Allah Resûlü’nün (sas) gelecek zaman algısına dair ortaya koyduğu en önemli olgulardan birisi de Müslümanların zenginleşmesidir. Her ne kadar bu olgu kimi zaman kötümser bir gelecek tasavvuru olarak nitelenmişse de iyimser bir tasavvur olarak algılanması daha önceliklidir. Çünkü Müslümanların zenginleşmesi, İslâm’ın tüm dünyaya yayılması açısından elzemdir. Belki de Allah Resûlü’nün (sas) İslâm’ın girmediği hiçbir mekânın kalmayacağı müjdesinin gerçekleşme zamanı Müslümanların zengin oldukları zamandır. Çünkü Hz. Peygamber (sas) öyle bir zamandan şu ifadelerle bahsetmiştir: "Sadaka verin. Zira insanlar için öyle bir zaman gelecek ki kişi elinde sadakasıyla dolaşacak ve o sadakayı kabul edecek bir kimse bulamayacak." Hatta Hz. Peygamber (sas), Müslümanlar aşırı derecede zenginleşip servet dolup taşmadan kıyametin kopmayacağını, Arabistan’ın çayırlıklar ve nehirler akan bir memleket hâline geleceğini haber vermiştir.
Resûl-i Ekrem’den (sas) nakledilen ve gelecekte yaşanacak gelişmelere dair bilgiler ihtiva eden rivayetler arasında pek çok zayıf ve uydurma anlatımın yer aldığı dikkatten uzak tutulmamalıdır.

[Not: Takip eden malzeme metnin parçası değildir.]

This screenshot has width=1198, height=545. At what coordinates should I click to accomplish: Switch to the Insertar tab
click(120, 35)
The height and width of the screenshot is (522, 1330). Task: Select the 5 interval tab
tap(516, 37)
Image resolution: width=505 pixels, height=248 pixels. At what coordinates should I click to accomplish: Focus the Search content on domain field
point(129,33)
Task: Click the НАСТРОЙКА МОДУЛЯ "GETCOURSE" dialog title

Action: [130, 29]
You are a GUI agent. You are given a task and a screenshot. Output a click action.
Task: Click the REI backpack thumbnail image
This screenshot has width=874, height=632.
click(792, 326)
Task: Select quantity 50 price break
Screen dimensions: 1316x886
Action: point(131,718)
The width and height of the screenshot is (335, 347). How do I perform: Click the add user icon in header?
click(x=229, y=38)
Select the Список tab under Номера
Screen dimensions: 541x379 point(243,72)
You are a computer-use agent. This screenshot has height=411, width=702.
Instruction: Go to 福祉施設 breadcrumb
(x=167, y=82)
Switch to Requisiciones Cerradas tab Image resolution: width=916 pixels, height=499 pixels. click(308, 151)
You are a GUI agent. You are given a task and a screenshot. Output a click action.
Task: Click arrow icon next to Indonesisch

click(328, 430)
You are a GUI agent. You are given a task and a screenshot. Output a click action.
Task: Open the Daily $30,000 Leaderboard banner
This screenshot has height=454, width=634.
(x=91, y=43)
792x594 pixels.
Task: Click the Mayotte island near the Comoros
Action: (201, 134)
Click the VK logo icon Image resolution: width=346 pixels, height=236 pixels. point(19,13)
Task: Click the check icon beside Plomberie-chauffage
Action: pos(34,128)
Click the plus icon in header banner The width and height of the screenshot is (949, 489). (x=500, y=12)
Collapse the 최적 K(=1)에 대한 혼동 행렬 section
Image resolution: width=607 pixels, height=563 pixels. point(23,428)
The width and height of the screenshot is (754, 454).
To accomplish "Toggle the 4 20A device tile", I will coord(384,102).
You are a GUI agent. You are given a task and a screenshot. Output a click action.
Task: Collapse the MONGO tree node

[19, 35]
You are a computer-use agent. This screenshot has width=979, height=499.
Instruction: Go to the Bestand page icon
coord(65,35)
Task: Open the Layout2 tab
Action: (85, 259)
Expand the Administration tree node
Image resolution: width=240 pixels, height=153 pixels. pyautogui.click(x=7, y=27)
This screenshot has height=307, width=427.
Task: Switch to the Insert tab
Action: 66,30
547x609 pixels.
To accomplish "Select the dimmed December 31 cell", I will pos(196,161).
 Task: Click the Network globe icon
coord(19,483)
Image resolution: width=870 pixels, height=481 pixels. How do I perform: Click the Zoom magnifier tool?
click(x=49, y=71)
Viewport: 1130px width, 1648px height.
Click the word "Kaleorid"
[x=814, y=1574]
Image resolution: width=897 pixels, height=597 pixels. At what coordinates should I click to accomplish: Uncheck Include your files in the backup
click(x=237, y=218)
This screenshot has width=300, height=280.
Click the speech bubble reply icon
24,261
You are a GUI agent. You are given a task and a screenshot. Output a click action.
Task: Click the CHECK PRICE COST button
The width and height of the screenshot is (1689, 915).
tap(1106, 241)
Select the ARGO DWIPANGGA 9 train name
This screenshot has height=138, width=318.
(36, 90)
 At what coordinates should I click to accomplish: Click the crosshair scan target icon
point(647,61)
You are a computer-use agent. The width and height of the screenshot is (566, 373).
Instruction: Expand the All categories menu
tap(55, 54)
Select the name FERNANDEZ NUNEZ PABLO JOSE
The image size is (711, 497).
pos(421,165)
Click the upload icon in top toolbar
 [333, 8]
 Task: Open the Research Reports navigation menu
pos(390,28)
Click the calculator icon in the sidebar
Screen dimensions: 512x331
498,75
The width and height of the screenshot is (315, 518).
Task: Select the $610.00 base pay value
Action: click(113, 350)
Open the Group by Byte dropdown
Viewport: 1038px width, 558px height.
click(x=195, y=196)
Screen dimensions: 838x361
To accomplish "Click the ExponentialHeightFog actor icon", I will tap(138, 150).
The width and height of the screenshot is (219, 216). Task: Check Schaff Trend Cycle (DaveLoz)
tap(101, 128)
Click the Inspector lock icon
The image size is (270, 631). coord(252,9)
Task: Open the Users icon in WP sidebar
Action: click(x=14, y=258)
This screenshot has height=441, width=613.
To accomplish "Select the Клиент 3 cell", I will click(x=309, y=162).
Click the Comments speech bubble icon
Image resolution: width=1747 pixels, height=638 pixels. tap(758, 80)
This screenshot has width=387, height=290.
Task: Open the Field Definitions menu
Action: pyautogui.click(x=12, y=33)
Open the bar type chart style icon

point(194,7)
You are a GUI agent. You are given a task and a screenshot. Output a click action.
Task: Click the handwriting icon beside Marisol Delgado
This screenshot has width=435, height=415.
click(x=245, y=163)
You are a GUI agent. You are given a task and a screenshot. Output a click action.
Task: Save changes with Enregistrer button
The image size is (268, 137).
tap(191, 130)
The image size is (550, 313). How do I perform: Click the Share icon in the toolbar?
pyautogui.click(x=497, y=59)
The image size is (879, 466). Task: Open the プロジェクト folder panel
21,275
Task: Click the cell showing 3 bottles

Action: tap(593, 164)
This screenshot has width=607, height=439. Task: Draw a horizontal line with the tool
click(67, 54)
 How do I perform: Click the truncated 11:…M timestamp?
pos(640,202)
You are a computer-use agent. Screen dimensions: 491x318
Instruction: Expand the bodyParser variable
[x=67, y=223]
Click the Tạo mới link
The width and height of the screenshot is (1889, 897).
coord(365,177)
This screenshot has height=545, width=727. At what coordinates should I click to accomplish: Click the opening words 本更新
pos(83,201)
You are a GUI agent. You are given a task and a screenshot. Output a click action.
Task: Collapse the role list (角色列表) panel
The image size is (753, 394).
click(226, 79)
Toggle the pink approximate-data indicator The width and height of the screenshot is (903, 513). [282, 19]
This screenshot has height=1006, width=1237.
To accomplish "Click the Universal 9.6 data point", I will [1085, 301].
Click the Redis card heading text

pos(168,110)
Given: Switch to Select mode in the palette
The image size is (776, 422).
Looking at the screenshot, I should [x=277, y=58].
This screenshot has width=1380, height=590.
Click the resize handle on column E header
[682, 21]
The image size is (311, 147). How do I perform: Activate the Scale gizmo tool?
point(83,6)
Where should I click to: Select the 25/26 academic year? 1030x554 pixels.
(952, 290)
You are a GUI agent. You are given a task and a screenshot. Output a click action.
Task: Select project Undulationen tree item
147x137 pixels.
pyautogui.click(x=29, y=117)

Dolayısıyla hadisler ışığında bir gelecek tasavvuru oluştururken ihtiyatlı olunması gerekmektedir. Bu bağlamda söz konusu rivayetler bütüncül bir yaklaşımla ele alınıp irdelendiğinde, geleceğe dair umutsuz bir tablo öne çıkmakla beraber kötümser ve iyimser bakışın bir denge çerçevesinde işlendiği görülecektir. Allah Resûlü (sas) geleceği anlatırken, sınav konusu olabilecek konularda Müslümanları dikkatli hareket etmeye teşvik etmekte ve olumsuzluklardan sakındırmaktadır.